Source =>

════════

Why can't I assign a new value to “this” in a prototype function?

Why can I do this:

Array.prototype.foo = function() {
    this.splice(0, this.length);
    return this.concat([1,2,3]);
}

But I can't do this:

Array.prototype.foo = function() {
    return this = [1,2,3];
}

Both functions destroy the value of this and change it to [1,2,3] but the second one throws the following error: Uncaught ReferenceError: Invalid left-hand side in assignment

I suspect it's because allowing assignment means I could potentially change the array to something else (like a string), but I'm hoping someone out there knows for sure and/or has a more detailed explanation.

Answers:

Answer

It's not permitted to assign a value to this within a function. Suppose that you could do this, and your code looked something like:

Array.prototype.foo = function() {
    return this = [1, 2, 3];
}

var a = ["beans", "rice"];
a.foo();
// a now points to an object containing [1, 2, 3]

Now, what if you did this:

var a = ["beans", "rice"];
var b = a; // b refers to the same object as a
b.foo();
// what does b refer to now? how about a?

════════

Given information =>

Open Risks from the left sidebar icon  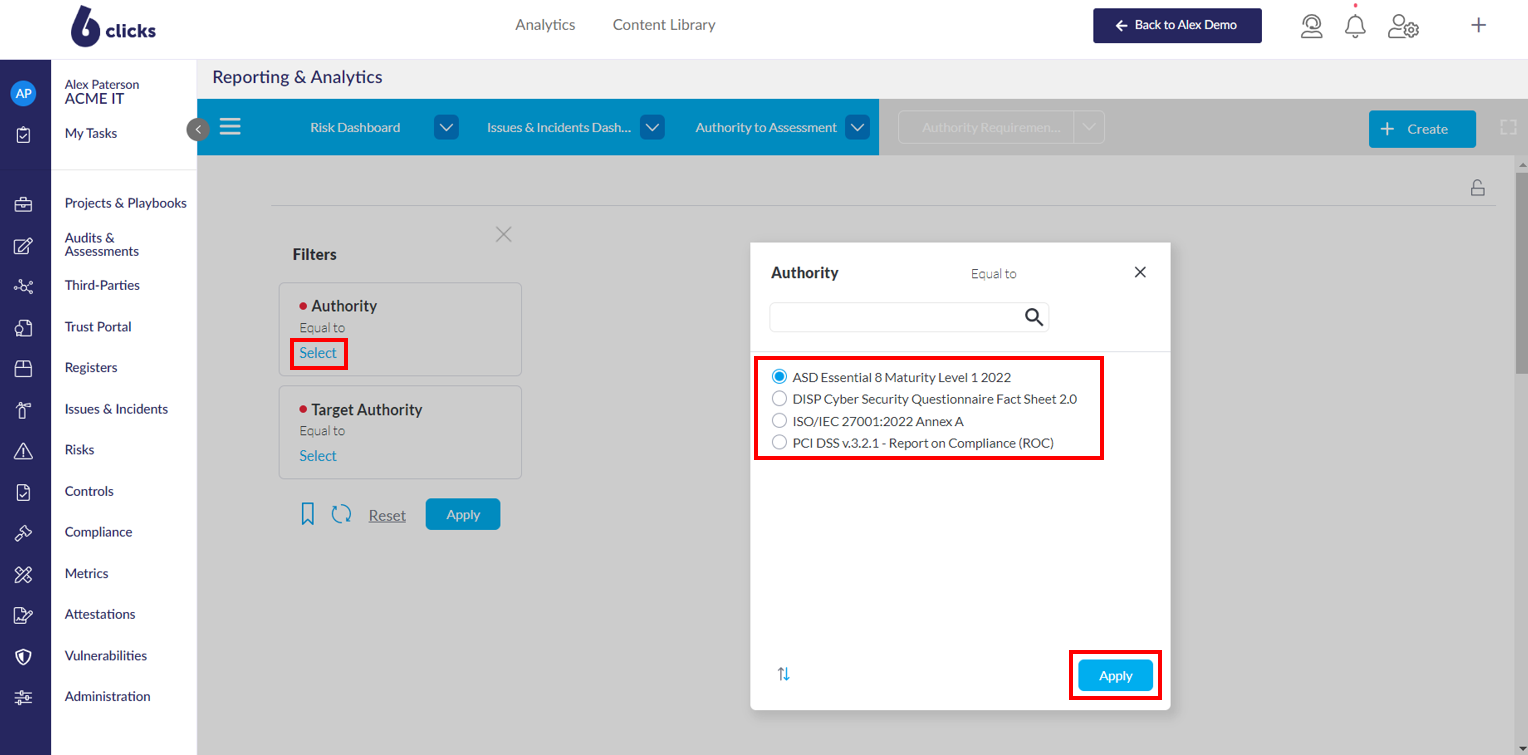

════════

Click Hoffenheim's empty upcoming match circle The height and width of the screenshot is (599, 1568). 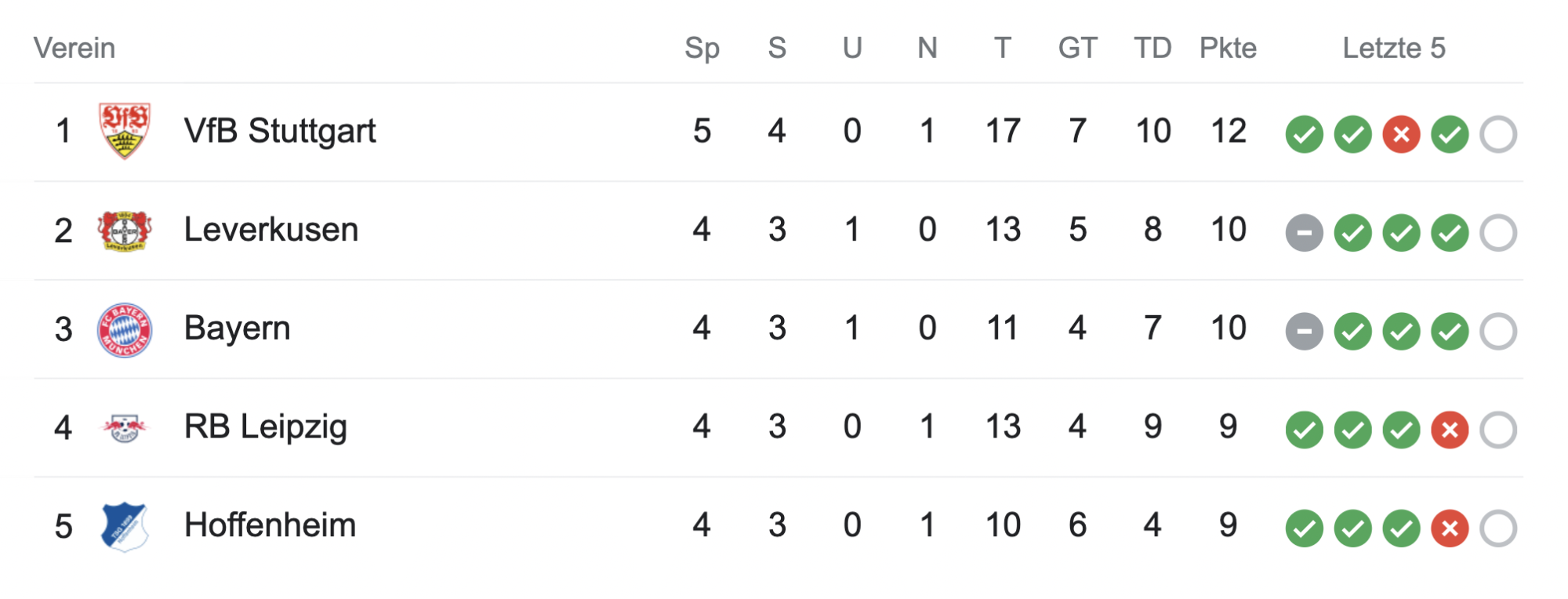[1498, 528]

════════

Rewrite the JavaScript thread between "But I can't" and "more detailed explanation.", inclusive, changing "string" to "number".

But I can't do this:

Array.prototype.foo = function() {
    return this = [1,2,3];
}

Both functions destroy the value of this and change it to [1,2,3] but the second one throws the following error: Uncaught ReferenceError: Invalid left-hand side in assignment

I suspect it's because allowing assignment means I could potentially change the array to something else (like a number), but I'm hoping someone out there knows for sure and/or has a more detailed explanation.